Thursday, October 7, 2021

Monster March II: The Batman vs. Dracula (2005)

Leave it to The Cinema King to find a way to work Batman into a month of monster movies. But for so very many reasons, how could we not review The Batman vs. Dracula? It’s got everything I love, with a perfect tie-in for October and an even more perfect excuse for me to check out one of the last corners of Gotham City I haven’t yet visited.

 

When The Penguin (Tom Kenny) and The Joker (Kevin Michael Richardson) break out of Arkham Asylum, their quest for loot leads The Penguin into a desolate Gotham crypt, where he accidentally reawakens the long-dead Count Dracula (Peter Stormare). But there’s only room for one bat-man in Gotham, as Bruce Wayne (Rino Romano) learns when he meets his latest supernatural foe.

 

It may surprise you to learn that I’ve never seen an episode of The Batman (2004-2008), the animated series to which The Batman vs. Dracula belongs. It was made just when I was phasing out of comics and ended just before I jumped back in, and I’ve never quite gotten used to the character designs, which look like inexpensive Saturday morning cartoons compared to Batman: The Animated Series (which, you’ll recall, is much more my jam). It ran for five years and sixty-five episodes, which is a significant investment of time for a project I’m not sure cuts the mustard for me.

 

After watching The Batman vs. Dracula, I’m still not sure if it’s “my” Gotham, per se, but I’m a little more intrigued after having dipped my toe.
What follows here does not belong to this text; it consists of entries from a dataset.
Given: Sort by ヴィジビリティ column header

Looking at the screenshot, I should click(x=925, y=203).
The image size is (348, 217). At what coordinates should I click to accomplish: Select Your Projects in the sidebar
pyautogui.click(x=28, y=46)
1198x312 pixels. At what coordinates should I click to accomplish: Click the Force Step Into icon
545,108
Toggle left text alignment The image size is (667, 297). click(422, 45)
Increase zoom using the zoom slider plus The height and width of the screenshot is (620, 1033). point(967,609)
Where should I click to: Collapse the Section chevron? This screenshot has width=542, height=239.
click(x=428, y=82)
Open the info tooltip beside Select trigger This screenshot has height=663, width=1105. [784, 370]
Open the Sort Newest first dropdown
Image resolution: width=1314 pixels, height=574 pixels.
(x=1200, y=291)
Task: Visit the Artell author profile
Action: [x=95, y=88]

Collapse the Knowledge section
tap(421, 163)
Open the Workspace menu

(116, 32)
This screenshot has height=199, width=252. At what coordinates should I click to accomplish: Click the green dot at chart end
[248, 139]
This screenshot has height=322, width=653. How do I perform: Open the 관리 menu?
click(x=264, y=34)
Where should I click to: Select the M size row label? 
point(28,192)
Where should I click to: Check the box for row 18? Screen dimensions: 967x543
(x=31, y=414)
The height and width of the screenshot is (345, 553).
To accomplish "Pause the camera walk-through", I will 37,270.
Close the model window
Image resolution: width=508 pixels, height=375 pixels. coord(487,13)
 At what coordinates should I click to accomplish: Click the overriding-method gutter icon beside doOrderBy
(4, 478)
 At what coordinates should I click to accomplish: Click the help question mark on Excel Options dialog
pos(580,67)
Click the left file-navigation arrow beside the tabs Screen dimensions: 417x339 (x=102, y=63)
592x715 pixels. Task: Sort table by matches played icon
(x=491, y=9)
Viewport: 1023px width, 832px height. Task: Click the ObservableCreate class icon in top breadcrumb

Still, The Batman vs. Dracula isn’t a new classic in the Gotham canon, a la Mask of the Phantasm or even Batman: Under the Red Hood. It’s perfectly serviceable but a little more shallow than some of my favorite Batman stories. It does exactly what it says on the tin – Batman does indeed fight Dracula – but it does so without the sophistication that might come of pitting two children of the night against each other. Indeed, the script feels very much like what might happen if you gave action figures of Batman and Dracula to a child: simple and straightforward, with a certain charm in its innocuous lack of depth.

 

Even before we meet Dracula, for example, when Bruce Wayne announces that he’s working on a device that will process solar energy, he may as well call it the deus ex machina, since we know it’s going to come up in the third act. Penguin, meanwhile, is relegated to the Renfield role without really doing much of anything else in the film; it’s perhaps just as well, since this Penguin seems to have the mentality of a twelve-year-old, with a scatological sense of humor to match. The Batman’s Joker is an interesting ragdoll of a man, with a husky voice and a colossal mop of green hair; while this isn’t the Joker I’d have written, it’s an intriguing and perfectly valid take on the villain, and Richardson captures that manic energy that makes the Clown Prince so compelling.

 

Then there’s our titular antagonist, and it’s hard to imagine better casting than Peter Stormare as Count Dracula. Stormare’s voice isn’t always recognizable – which is a shame, given how distinctive his line-readings can be (cf., The Big LebowskiSeinfeld’s “The Frogger”) – but he’s clearly relishing the role, turning every line into a deep-throated snarl. The character is undercooked, only a surface-level interpretation of Stoker’s original, though perhaps anything would pale in comparison to Lugosi or Oldman. Stormare might have fared better in a longer theatrical release; as it is, direct-to-video animation doesn’t give this Dracula ample room to spread his wings. 

 

I’ve said almost nothing about Rino Romano’s Batman, but then again I grew up with Kevin Conroy, and there are very few who can hold a candle to his Dark Knight. Romano (no relation, apparently, to Andrea Romano, who assembled the voice cast that included Conroy) is evidently playing a younger Batman, and the script seems to lean into his inexperience. He assumes, for one, that Joker’s death in the opening sequence is permanent, but then again, the city later assumes Batman has gone rogue based on the word of only one less-than-credible witness. Perhaps this is overall a younger Gotham than I realized? Then again, Romano’s Batman simply isn’t as vocally distinctive as some of his Bat-counterparts, though I may feel differently after watching more of the cartoon.

 

All told, The Batman vs. Dracula is not a great Batman movie, nor is it a great Dracula movie. I can’t imagine it being of much interest to anyone beyond the most ardent aficionados of either franchise. It’s serviceable and inoffensive, and it is transparently a product of its time, a particular era of Saturday morning cartoon that is hard to describe if you didn’t live through it. Its soundtrack, full of wailing electric guitars, makes it feel as much like an episode of Buffy the Vampire Slayer as anything else, and at least for this reviewer that’s not a tremendous compliment.